**Source extract**
────────────────

How will the new pension rules affect you. Pension Solicitors Newcastle and Sunderland.

Well it has been all change in April with pensions. For those of you aged 55 and over who hadn’t already cashed in your pensions you can now do so. However, as one of my Collaborative Family Law colleagues pointed out at our recent meeting, the government have done this to boost their own coffers and not necessarily yours.

I was a little taken aback by this assertion but to a certain extent it is true. Notably it is only private pensions that can be cashed in not those that are administered by government departments. So the state won’t be giving you any increased lump sums from their funds. They can only be claimed from your private pension funds!

Don’t forget that you will also be taxed on any amount of capital that you take over and above 25%. It has always been possible to take a tax free lump sum of 25% of the value of your pension. Now you can take all of your pension as a lump sum. But would you want to do this?

At Emmersons Solicitors we deal with three main areas of law that will be affected by these changes.

────────────────

**Available data**
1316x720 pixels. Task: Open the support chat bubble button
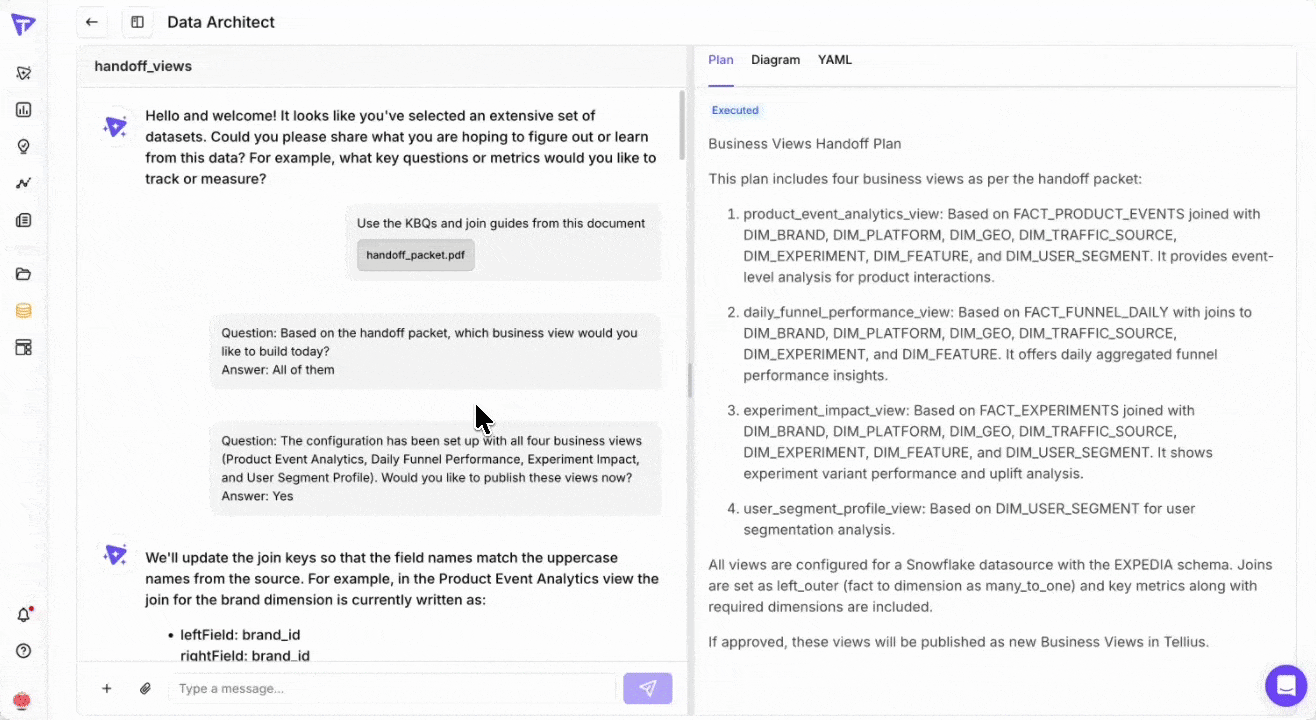[x=1286, y=686]
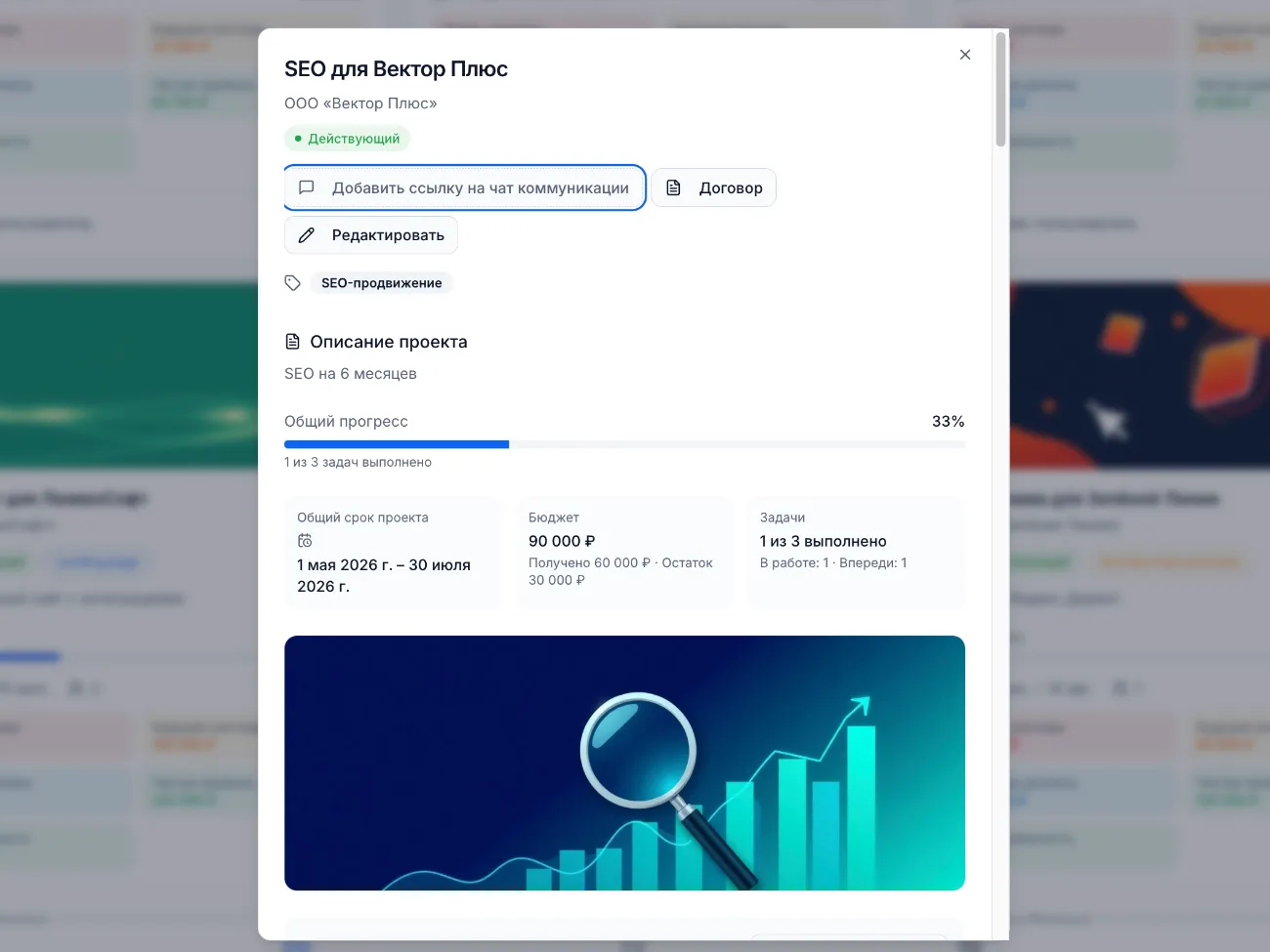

────────────────

**Required work**
Can you continue the article on the April pension changes from where it stops?

**The result**
Will Writing

For many years we have helped our clients to write wills in the best way possible to help them to maximise personal use of their money whilst also trying to reduce their inheritance tax bills. If you cash in all of your pension now will you have more immediate tax to pay? If you are a lower rate tax payer you may think that this does not affect you. However, let’s say that you earn £30,000 a year and pay the lower rate of tax. If you suddenly come into a lump sum of £100,000 because you have cashed in all of pension then the first 25% would be free of tax. However the next £75,000 would be subject to tax. As you will now be receiving over the higher rate tax limit part of this will be taxed at at least 40%. Thus my colleague was right, the government have just collected themselves some tax that wouldn’t otherwise have been available to them.

In addition you have just released extra assets ino your estate. If you are single will your estate be worth more than £325,000 because you have cashed in your pension? If so, those inheriting your estate will have to pay inheritance tax of 40% on anything over the current £325,000 limit. If you are married or in a Civil Partnership then the tax would be payable on anything over £650,000. If you think that these issues affect you then please get in touch with us for advice.


For the last twenty five years, when dealing with the the financial settlement following a divorce, I have been used to dealing with the distribution of pensions in certain ways. Like all Family Law Specialists, I have learnt the way that judges tend to deal with pensions. This is a complicated area of law and requires a lot of thought and preparation. A pension is often one of the most valuable assets that a person has.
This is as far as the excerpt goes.